Bellingham? Back from shoulder surgery, still short of full rhythm. Foden? Form flickering at City, but Tuchel’s message is ruthless and pure: nobody walks in on reputation.
That’s how you build a monster team by protecting the dressing-room edges, not polishing the trophy cabinet early.
Saka’s return is massive directness, gravity, goals. He replaces the injured Noni Madueke, while Jack Grealish stays out.

And watch the board-move: John Stones is in, with Tuchel openly flirting with him as a midfield joker press-resistance, line-breaking, tempo control. That could unlock Kane between the lines and supercharge runners like Eze and Gordon. It’s chess, not checkers.
Yes, Tino Livramento drops out injured, but the spine holds: Rice to marshal, Kane to finish, Watkins to hunt, Rashford to threaten depth, and a back line that can actually pass under pressure.

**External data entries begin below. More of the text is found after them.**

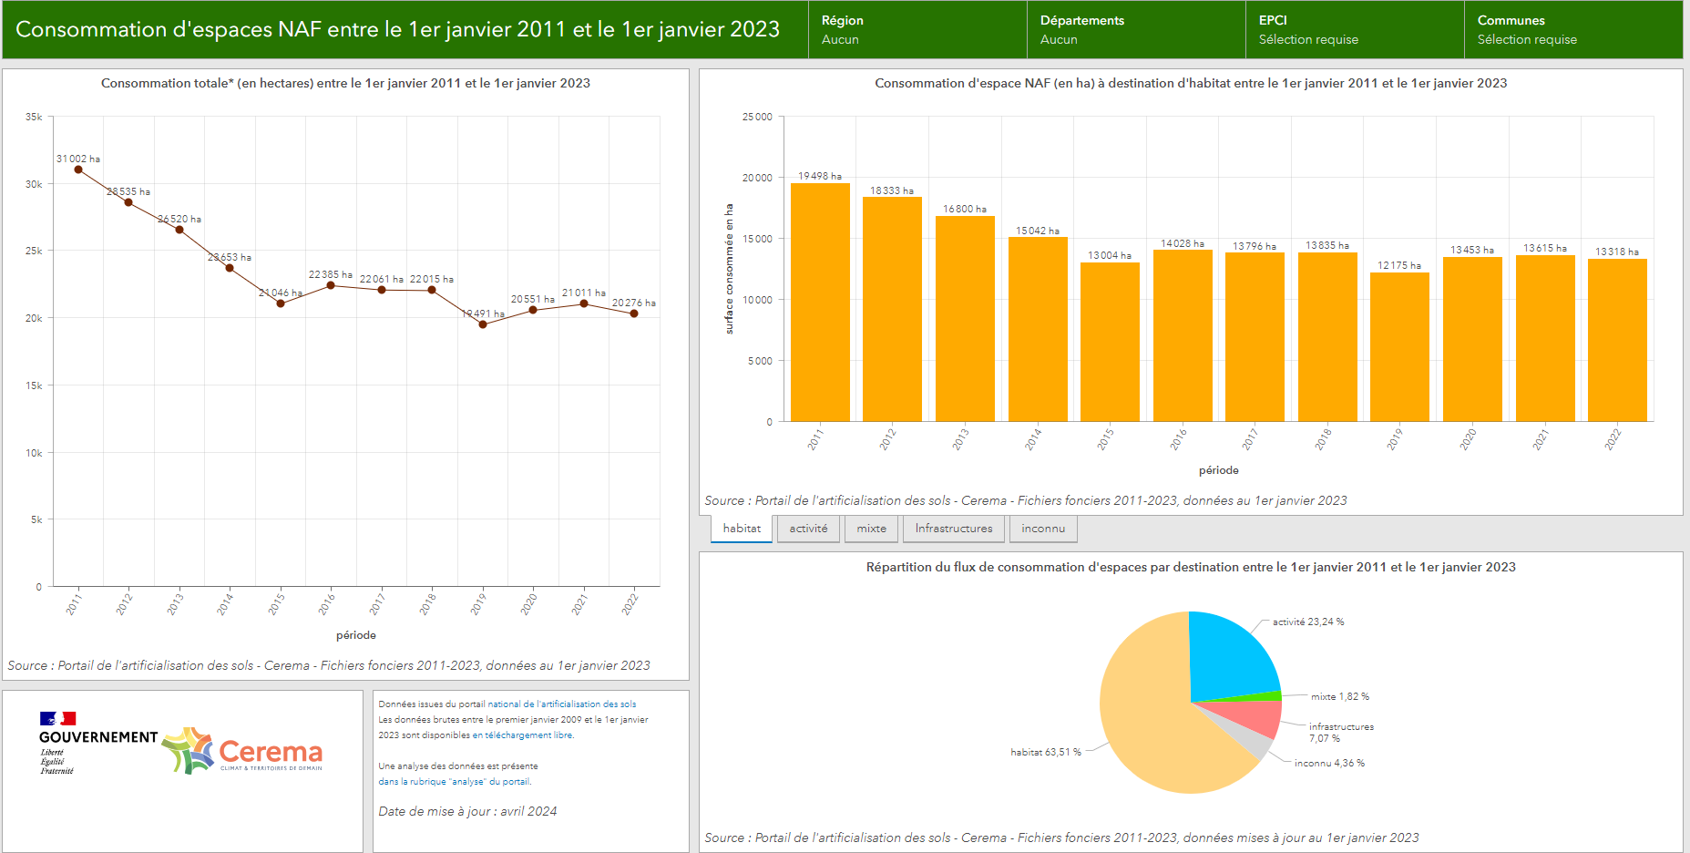Show the inconnu tab chart
This screenshot has height=853, width=1690.
point(1043,529)
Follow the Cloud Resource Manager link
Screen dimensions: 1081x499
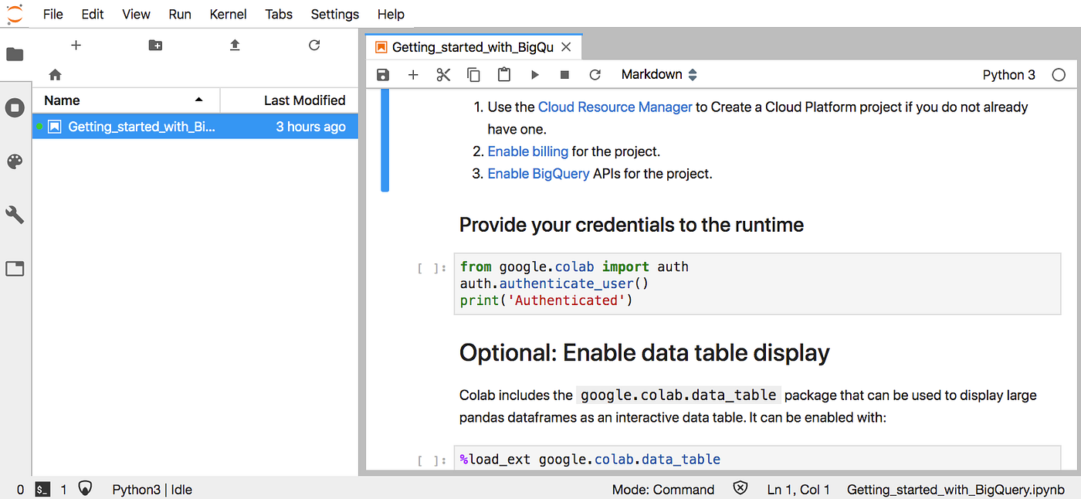click(x=615, y=107)
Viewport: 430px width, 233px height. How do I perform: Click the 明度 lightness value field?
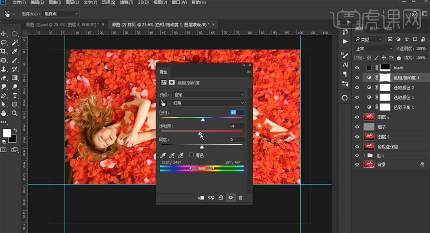click(x=237, y=140)
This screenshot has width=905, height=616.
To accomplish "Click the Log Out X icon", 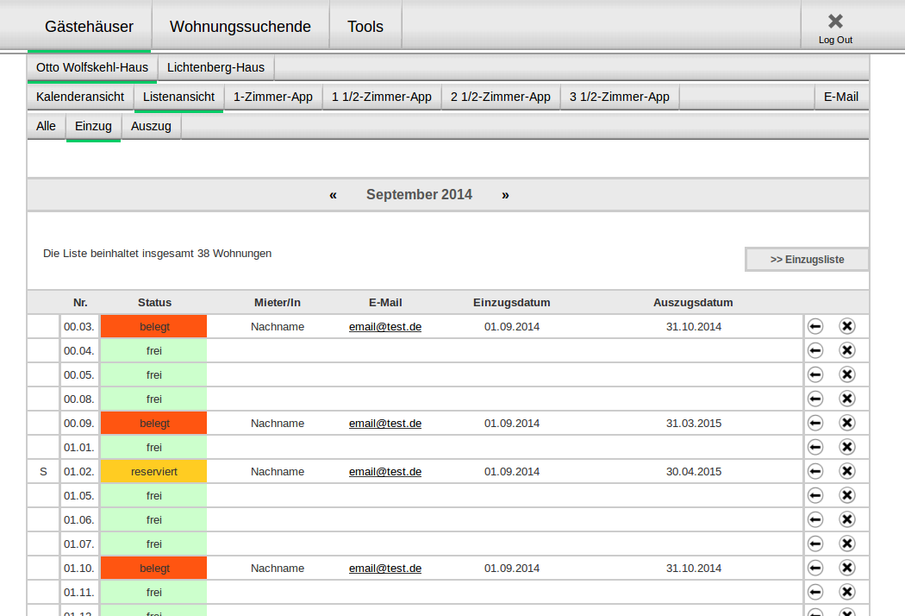I will click(x=835, y=22).
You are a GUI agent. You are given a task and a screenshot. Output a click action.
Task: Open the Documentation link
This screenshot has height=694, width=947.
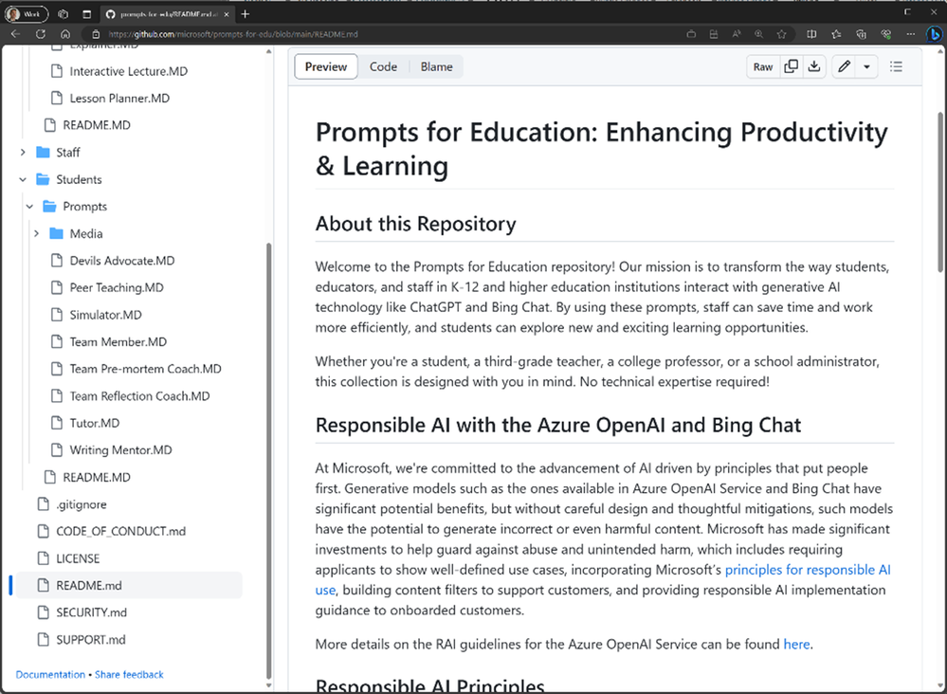pyautogui.click(x=50, y=674)
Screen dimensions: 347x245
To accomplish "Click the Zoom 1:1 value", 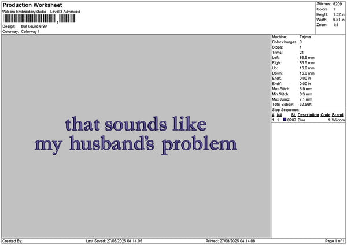I will [x=337, y=25].
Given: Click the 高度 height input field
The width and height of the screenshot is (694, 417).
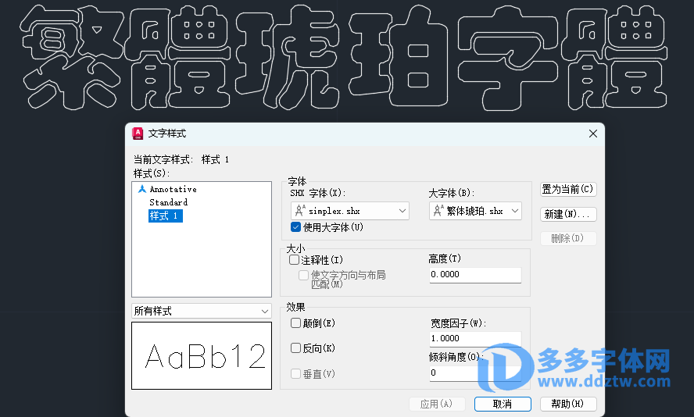Looking at the screenshot, I should [x=474, y=275].
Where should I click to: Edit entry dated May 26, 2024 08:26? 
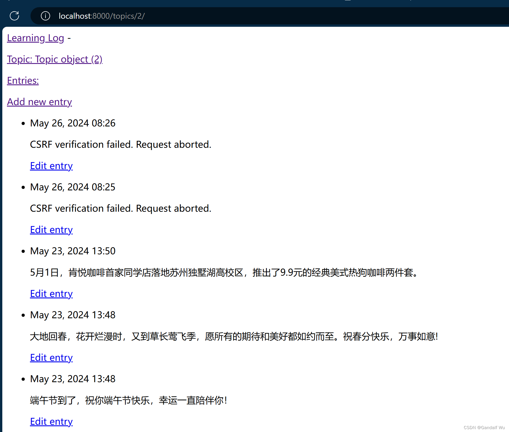click(x=51, y=166)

This camp home friendly vs Wales and a World Cup qualifier in Latvia is the perfect lab: stress-test the new hierarchy without diluting the identity that finally looks, well… international-grade.
If you’re building a culture, this is what it looks like brave selections, clear ideas, zero sentiment.
Keep the doors open for Bellingham and Foden to smash their way back through club form, but for now, Tuchel’s England has earned the right to stay itself. And that’s how you win in October… so you can still be winning next July.